## TASK STATEMENT:
Can you rename "Kontakt" to "Contact" everywhere in the items below and reproduce them with nothing else changed?

## EXTRACTED RECORDS:
....

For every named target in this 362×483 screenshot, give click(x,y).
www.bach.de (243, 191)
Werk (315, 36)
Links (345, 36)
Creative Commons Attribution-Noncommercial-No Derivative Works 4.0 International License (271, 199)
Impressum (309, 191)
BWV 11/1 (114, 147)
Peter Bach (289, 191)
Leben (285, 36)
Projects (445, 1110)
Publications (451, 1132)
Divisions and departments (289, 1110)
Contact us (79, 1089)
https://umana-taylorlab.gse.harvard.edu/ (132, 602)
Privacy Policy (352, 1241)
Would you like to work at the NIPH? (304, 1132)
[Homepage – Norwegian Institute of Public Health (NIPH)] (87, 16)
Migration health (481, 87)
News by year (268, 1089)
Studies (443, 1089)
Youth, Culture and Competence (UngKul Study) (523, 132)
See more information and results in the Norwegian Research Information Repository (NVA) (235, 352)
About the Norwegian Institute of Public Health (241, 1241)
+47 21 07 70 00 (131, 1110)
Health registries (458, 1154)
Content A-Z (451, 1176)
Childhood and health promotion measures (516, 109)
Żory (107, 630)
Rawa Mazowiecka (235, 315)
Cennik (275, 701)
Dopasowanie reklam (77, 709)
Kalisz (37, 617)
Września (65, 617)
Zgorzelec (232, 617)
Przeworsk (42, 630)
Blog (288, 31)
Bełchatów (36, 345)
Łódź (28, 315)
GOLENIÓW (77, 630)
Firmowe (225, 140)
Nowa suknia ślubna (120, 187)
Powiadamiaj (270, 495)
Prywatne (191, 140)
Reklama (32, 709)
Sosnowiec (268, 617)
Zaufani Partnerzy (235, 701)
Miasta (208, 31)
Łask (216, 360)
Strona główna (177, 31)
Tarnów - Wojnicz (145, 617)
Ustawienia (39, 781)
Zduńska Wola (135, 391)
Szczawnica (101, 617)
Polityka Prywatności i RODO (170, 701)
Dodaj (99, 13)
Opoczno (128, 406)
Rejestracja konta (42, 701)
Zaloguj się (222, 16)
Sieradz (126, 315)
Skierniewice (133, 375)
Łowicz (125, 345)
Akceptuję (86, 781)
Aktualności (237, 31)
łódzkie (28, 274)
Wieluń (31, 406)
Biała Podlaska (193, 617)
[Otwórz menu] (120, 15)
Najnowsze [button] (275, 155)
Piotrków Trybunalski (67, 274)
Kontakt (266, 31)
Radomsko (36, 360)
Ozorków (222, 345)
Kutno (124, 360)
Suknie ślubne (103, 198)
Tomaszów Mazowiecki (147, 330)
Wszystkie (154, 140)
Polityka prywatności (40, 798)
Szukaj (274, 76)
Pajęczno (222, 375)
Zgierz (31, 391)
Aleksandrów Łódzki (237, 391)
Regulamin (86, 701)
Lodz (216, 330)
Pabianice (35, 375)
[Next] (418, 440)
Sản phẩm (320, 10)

....

## SOLVED PROBLEM:
For every named target in this 362×483 screenshot, give click(x,y).
www.bach.de (243, 191)
Werk (315, 36)
Links (345, 36)
Creative Commons Attribution-Noncommercial-No Derivative Works 4.0 International License (271, 199)
Impressum (309, 191)
BWV 11/1 (114, 147)
Peter Bach (289, 191)
Leben (285, 36)
Projects (445, 1110)
Publications (451, 1132)
Divisions and departments (289, 1110)
Contact us (79, 1089)
https://umana-taylorlab.gse.harvard.edu/ (132, 602)
Privacy Policy (352, 1241)
Would you like to work at the NIPH? (304, 1132)
[Homepage – Norwegian Institute of Public Health (NIPH)] (87, 16)
Migration health (481, 87)
News by year (268, 1089)
Studies (443, 1089)
Youth, Culture and Competence (UngKul Study) (523, 132)
See more information and results in the Norwegian Research Information Repository (NVA) (235, 352)
About the Norwegian Institute of Public Health (241, 1241)
+47 21 07 70 00 (131, 1110)
Health registries (458, 1154)
Content A-Z (451, 1176)
Childhood and health promotion measures (516, 109)
Żory (107, 630)
Rawa Mazowiecka (235, 315)
Cennik (275, 701)
Dopasowanie reklam (77, 709)
Kalisz (37, 617)
Września (65, 617)
Zgorzelec (232, 617)
Przeworsk (42, 630)
Blog (288, 31)
Bełchatów (36, 345)
Łódź (28, 315)
GOLENIÓW (77, 630)
Firmowe (225, 140)
Nowa suknia ślubna (120, 187)
Powiadamiaj (270, 495)
Prywatne (191, 140)
Reklama (32, 709)
Sosnowiec (268, 617)
Zaufani Partnerzy (235, 701)
Miasta (208, 31)
Łask (216, 360)
Strona główna (177, 31)
Tarnów - Wojnicz (145, 617)
Ustawienia (39, 781)
Zduńska Wola (135, 391)
Szczawnica (101, 617)
Polityka Prywatności i RODO (170, 701)
Dodaj (99, 13)
Opoczno (128, 406)
Rejestracja konta (42, 701)
Zaloguj się (222, 16)
Sieradz (126, 315)
Skierniewice (133, 375)
Łowicz (125, 345)
Akceptuję (86, 781)
Aktualności (237, 31)
łódzkie (28, 274)
Wieluń (31, 406)
Biała Podlaska (193, 617)
[Otwórz menu] (120, 15)
Najnowsze [button] (275, 155)
Piotrków Trybunalski (67, 274)
Contact (266, 31)
Radomsko (36, 360)
Ozorków (222, 345)
Kutno (124, 360)
Suknie ślubne (103, 198)
Tomaszów Mazowiecki (147, 330)
Wszystkie (154, 140)
Polityka prywatności (40, 798)
Szukaj (274, 76)
Pajęczno (222, 375)
Zgierz (31, 391)
Aleksandrów Łódzki (237, 391)
Regulamin (86, 701)
Lodz (216, 330)
Pabianice (35, 375)
[Next] (418, 440)
Sản phẩm (320, 10)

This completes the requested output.